§ **Extract provided**:
□ □ □

Look, you all know the Screecher is 76 years old, which would be, like, middle age if I was a mighty oak tree, but as I’ve told you before, I’m only human. And that means that, believe it or not, I’m going to leave this place at some point.
Now, I know what your thinking: “Carmine, what are we going to do without you? You are the only one who makes things happen, who gets things done.”
I know! So don’t think for a minute that I’m afraid of my journey into the undiscovered country. Of course I’m not. I more worried about what all of youse would do without me! And I can guarantee you that I am going to do everything possible to make sure you’ll have ol’ Carmine to kick around for a long, long time.
So you can understand how excited I was the other day when I was speaking to the manager of a local bank and I noticed a “Lemco Diagnostic Laboratory” card on his desk.
Of course I recognized the card, because it was my cousin’s, Sal Cumella.
So I says to the guy, “What the heck are you doing with my cousin’s card?”
“Sal is your cousin?” he answered. “He’s in the bank right now.”
The next thing I know, me and Sal are exchanging Sicilian kisses and talking about the families, business in general, and the fact that I’m 76 years old and not necessarily a prime physical specimen, being that I use a scooter — my beloved Tornado — to get around because I’m a couple pounds overweight.
To make a long story endless, he starts telling me about these “telomeres,” some things I can’t even pronounce that apparently can expand human life to about 150 years through cell regeneration — which, if it came to fruition, would make me a spring chicken.
Apparently, this renowned scientist Bill Andrews has spent two decades unlocking the molecular mechanisms of aging, and by golly, he may have figured it out.

□ □ □

§ **Information shown**:
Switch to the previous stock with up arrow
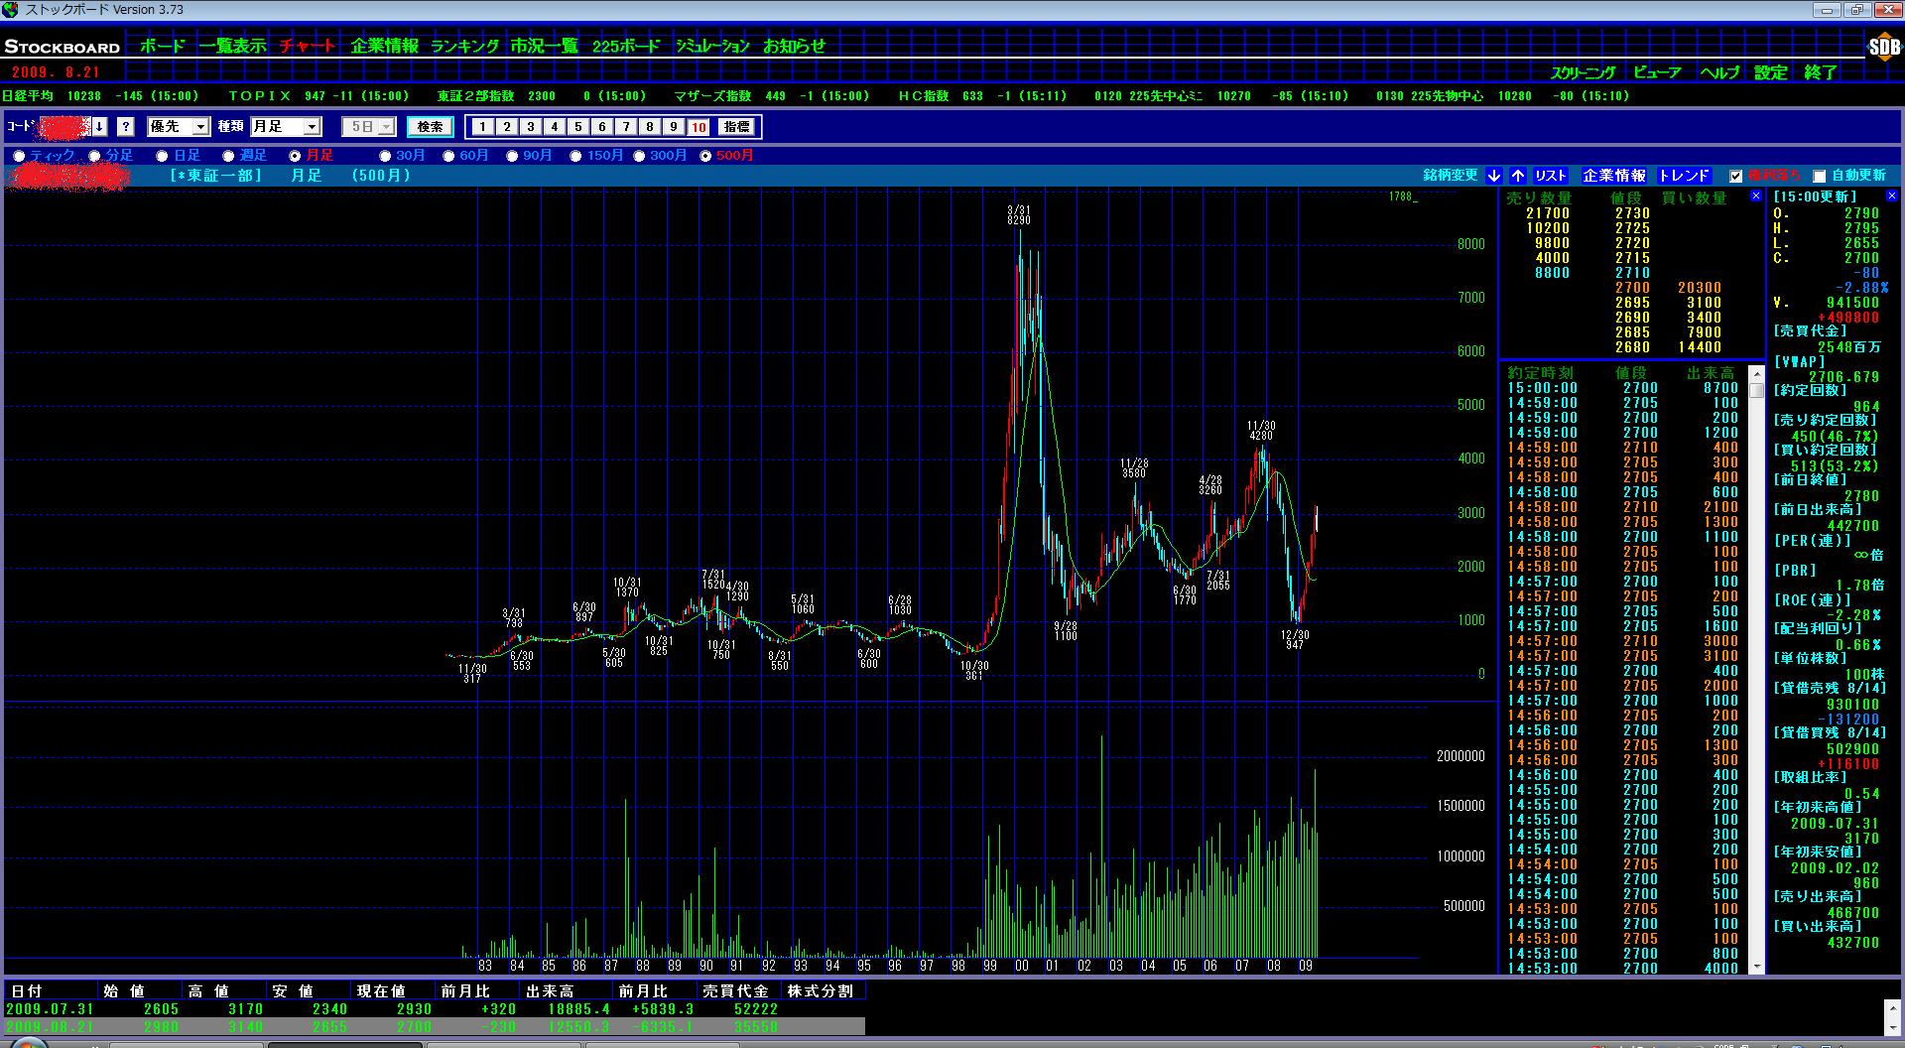 tap(1518, 176)
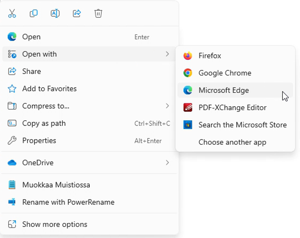
Task: Click Choose another app
Action: 232,142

□ □ □

§ **Exercise**:
Print the Screecher column exactly, from "The next thing" down to "figured it out.".

§ **Completed task**:
The next thing I know, me and Sal are exchanging Sicilian kisses and talking about the families, business in general, and the fact that I’m 76 years old and not necessarily a prime physical specimen, being that I use a scooter — my beloved Tornado — to get around because I’m a couple pounds overweight.
To make a long story endless, he starts telling me about these “telomeres,” some things I can’t even pronounce that apparently can expand human life to about 150 years through cell regeneration — which, if it came to fruition, would make me a spring chicken.
Apparently, this renowned scientist Bill Andrews has spent two decades unlocking the molecular mechanisms of aging, and by golly, he may have figured it out.